§ ASSIGNMENT:
Pull out every line below that holds the word "Production".
════════════════
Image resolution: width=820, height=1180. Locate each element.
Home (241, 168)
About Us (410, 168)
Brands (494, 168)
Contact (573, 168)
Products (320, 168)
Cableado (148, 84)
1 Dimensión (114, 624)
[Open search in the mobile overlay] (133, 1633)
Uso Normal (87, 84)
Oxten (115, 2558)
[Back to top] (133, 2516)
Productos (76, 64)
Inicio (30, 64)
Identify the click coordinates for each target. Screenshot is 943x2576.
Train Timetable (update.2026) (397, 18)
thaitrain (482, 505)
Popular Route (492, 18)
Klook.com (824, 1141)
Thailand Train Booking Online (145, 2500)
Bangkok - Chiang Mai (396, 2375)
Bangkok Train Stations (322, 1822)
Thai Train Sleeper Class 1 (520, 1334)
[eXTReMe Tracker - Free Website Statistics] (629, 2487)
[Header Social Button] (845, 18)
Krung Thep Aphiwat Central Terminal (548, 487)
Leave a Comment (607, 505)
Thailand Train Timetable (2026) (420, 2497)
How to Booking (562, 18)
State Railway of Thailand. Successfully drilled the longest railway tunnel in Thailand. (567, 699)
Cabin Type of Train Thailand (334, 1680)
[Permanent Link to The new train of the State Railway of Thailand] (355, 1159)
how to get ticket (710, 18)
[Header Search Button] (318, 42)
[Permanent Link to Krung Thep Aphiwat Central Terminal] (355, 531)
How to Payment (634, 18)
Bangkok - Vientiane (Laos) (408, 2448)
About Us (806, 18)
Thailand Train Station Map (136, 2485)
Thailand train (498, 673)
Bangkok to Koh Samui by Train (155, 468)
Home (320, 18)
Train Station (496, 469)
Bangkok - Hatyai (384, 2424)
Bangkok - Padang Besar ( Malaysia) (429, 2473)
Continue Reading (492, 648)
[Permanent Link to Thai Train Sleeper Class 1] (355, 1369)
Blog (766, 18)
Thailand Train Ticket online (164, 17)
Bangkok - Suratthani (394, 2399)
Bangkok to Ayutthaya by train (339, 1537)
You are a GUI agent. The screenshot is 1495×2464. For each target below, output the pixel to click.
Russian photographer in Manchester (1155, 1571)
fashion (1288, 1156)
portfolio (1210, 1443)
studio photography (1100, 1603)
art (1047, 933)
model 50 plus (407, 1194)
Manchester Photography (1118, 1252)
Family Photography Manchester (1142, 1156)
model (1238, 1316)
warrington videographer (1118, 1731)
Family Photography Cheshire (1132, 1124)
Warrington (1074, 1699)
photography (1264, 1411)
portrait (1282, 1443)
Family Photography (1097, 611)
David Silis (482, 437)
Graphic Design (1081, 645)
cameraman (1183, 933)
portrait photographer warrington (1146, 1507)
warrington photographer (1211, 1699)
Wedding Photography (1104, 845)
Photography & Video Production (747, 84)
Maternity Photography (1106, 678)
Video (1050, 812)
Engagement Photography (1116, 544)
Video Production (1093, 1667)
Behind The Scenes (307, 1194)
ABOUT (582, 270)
════════════════
§ EXERCISE OUTPUT:
Photography & Video Production (747, 84)
Video Production (1093, 1667)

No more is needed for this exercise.